Anche se l’industria ed il mercato – occorre ammetterlo – offrono una gamma pressoché completa di possibilità.

A frenare moltissimo lo sviluppo e la ricerca del giusto rapporto fra lunghezza degli arti inferiori e quota delle pedivelle sono stati nel tempo la relativa scarsità delle indagini speculative sull’argomento e il consolidarsi di molti, troppi pregiudizi.
Prima fra tutte l’opinione che usare pedivelle più lunghe del tradizionale (la misura standard è di 170 mm) porterebbe ad un affaticamento pericoloso dei tendini e a una serie di guai che da questo problema discenderebbero a cascata. E talvolta le conclusioni non felici di esperienze frettolose o male effettuate hanno trovato appiglio in teorie, abbastanza condivise nell’ambiente delle due ruote fino a qualche tempo fa, ma spesso basate su conclusioni empiriche, o para-scientifiche, perché la ricerca non poteva avere alle spalle allora i mezzi e i metodi computerizzati di cui oggi dispone.

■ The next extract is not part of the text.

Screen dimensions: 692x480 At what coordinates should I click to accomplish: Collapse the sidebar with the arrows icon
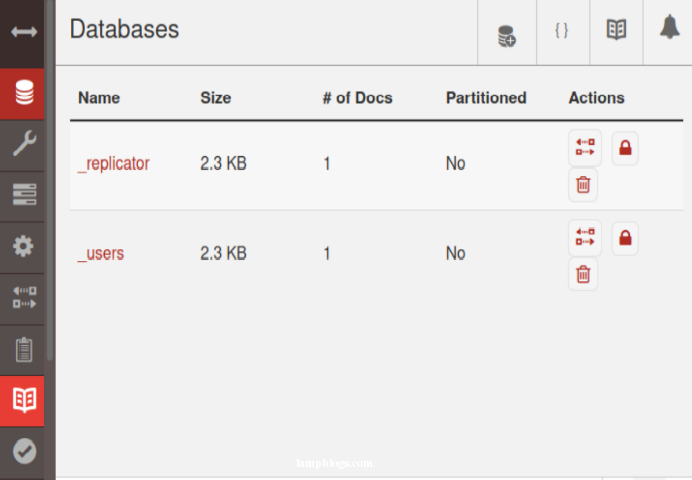point(24,32)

Così, Giuseppe Ambrosini, uno dei “padri” della teoria e della tecnica della bicicletta (il suo “Prendi la bicicletta e vai”, è una vera e propria pietra miliare, anche se ora appare in taluni passi abbastanza datato) non nasconde la sua ostilità alle pedivelle più lunghe.
Secondo Ambrosini il semplice aumento di un centimetro della lunghezza delle pedivelle provoca la crescita di due centimetri nel movimento del ginocchio dall’alto al basso durante la pedalata, mentre piede e caviglia compiono un percorso più lungo di 6,28 cm. lungo la circonferenza che rappresenta la rivoluzione completa.
Ne deriva, secondo Ambrosini, che la coscia si flette maggiormente sul bacino quando il pedale sale nella posizione più elevata provocando indolenzimento dei muscoli estensori della coscia. Allo stesso modo “la coscia si abbassa di più, estendendosi sul bacino con possibili stiramenti o indolenzimenti dei muscoli flessori e inguinali”. Discorso analogo per i muscoli che governano i movimenti del piede.
La morale di Ambrosini è che le pedivelle lunghe diminuiscono l’agilità della pedalata, spezzano il ritmo veloce, impediscono la cosiddetta pedalata “rotonda”. Quel gesto, cioè, in cui gli sforzi e le forze applicate dal piede sul pedale sono il più possibile consonanti, proporzionati, armonici e funzionali al movimento.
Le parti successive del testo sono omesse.